What parents need to know
Parents need to know that Liyana is a powerful, award-winning documentary about a group of African orphans who create a story as a form of creative therapy. The film's innovative style mixes footage of the children's real day-to-day life with beautifully illustrated art depicting their fictional tale about a girl named Liyana; it's like two films in one. Liyana's story reflects the children's own lives, which can be shockingly sad and dark. Elements include an abusive, drunk father; gun-wielding kidnappers who abduct small children for human trafficking; and parents dying from AIDS. But the story also has a positive, heroic ending that will give viewers hope about the future of its young authors. Liyana is an extremely effective tool for building empathy and opening perspectives; it also emphasizes the importance of courage and perseverance. While the fictional story is captivating, the slower, quiet pace of the children's lives may leave some younger viewers restless. But sticking with it is definitely worth the effort; this is the kind of film that makes a valuable, lasting impact.
What's the story?
LIYANA follows five Swazi children as they craft a fictional story under the guidance of award-winning African storyteller Gcina Mhlophe. Drawing on experiences from their own lives, the children spin a grim but empowering story about a girl named Liyana who must save her younger twin brothers from kidnappers who plan to sell them. The children must decide how Liyana's and ultimately their own stories will end.
Is it any good?
This unique film is a powerful, inspiring, innovative, and beautiful way to reveal how some pretty resilient children are coping with hardship and ugliness they've experienced. Directors Aaron and Amanda Kopp use an engrossing tactic to keep the film from being relentlessly tragic: Five children growing up in a Swaziland (now known as eSwatini) orphanage work together to write a fairy tale, with their teacher advising the camera crew that the kids will naturally put their own experiences into the story. Viewers may likely feel a pit in their stomach as these enthusiastic, imaginative children don't bat an eye at incorporating elements of child abuse, philandering alcoholic fathers, the spread of HIV, and armed men who steal children from their beds in the middle of the night.
The five children are wholly engaging and appealing: They're precocious, animated, and sweet -- it's impossible not to fall in love. They smile with pride as they tell the story they've imagined, all accompanied by sublime illustrations. And while their tale is captivating, it's also more than that: It's inspirational to the young authors themselves. The most magnificent moment in the film is when the children acknowledge that there's no reason to hope that life will get better ... and yet, in those beaming faces, you know hope is alive.
Talk to your kids about ...
Families can talk about the difficulties and dangers that Liyana faces. The storyteller explains that the children's own experiences will be reflected in the story. Which elements do you think came from their real lives? How is life in Swaziland different than life in the United States?
The storyteller guides the children through the process of creative writing. Did you pick up anything that would help you write and create characters? Would you want to be a professional storyteller?
The children have lived through trauma, which unfortunately isn't unusual where they live.
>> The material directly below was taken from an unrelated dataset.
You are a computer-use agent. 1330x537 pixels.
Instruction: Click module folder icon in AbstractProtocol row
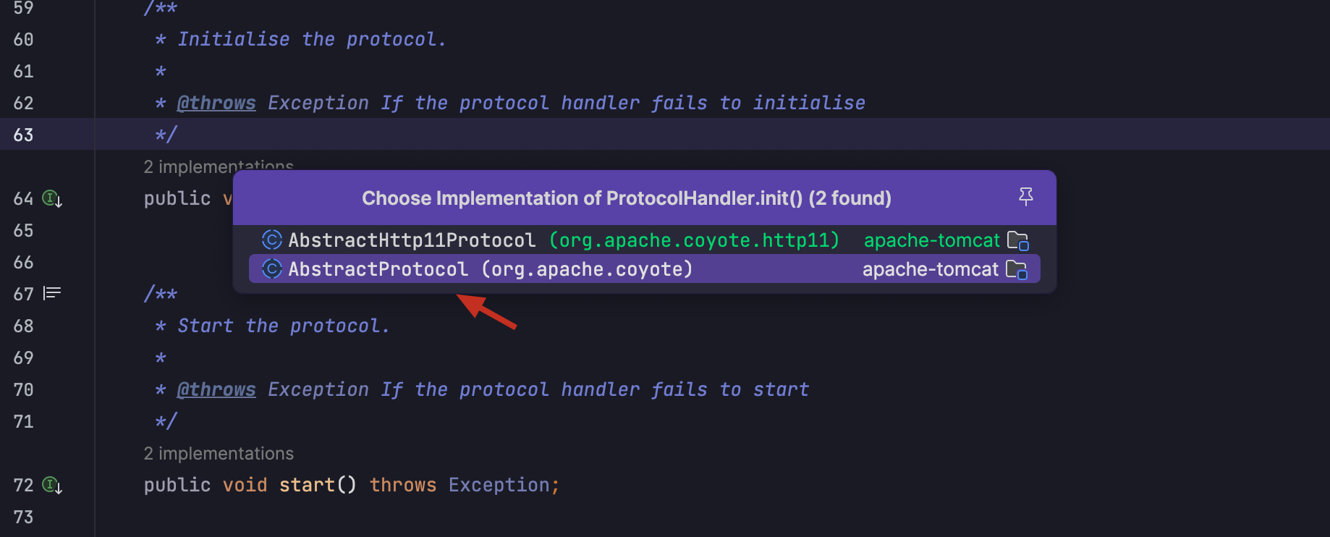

The film states that 1 out of 6 people in Swaziland are children who've been orphaned in similar situations. Do you think it's easier to deal with a difficult situation if many others have had the same experience?
The kids who wrote Liyana's story seem to find inspiration in the story they wrote. Why is Liyana a positive role model? Is she just a positive role model for girls, or do you think boys can also find her story empowering?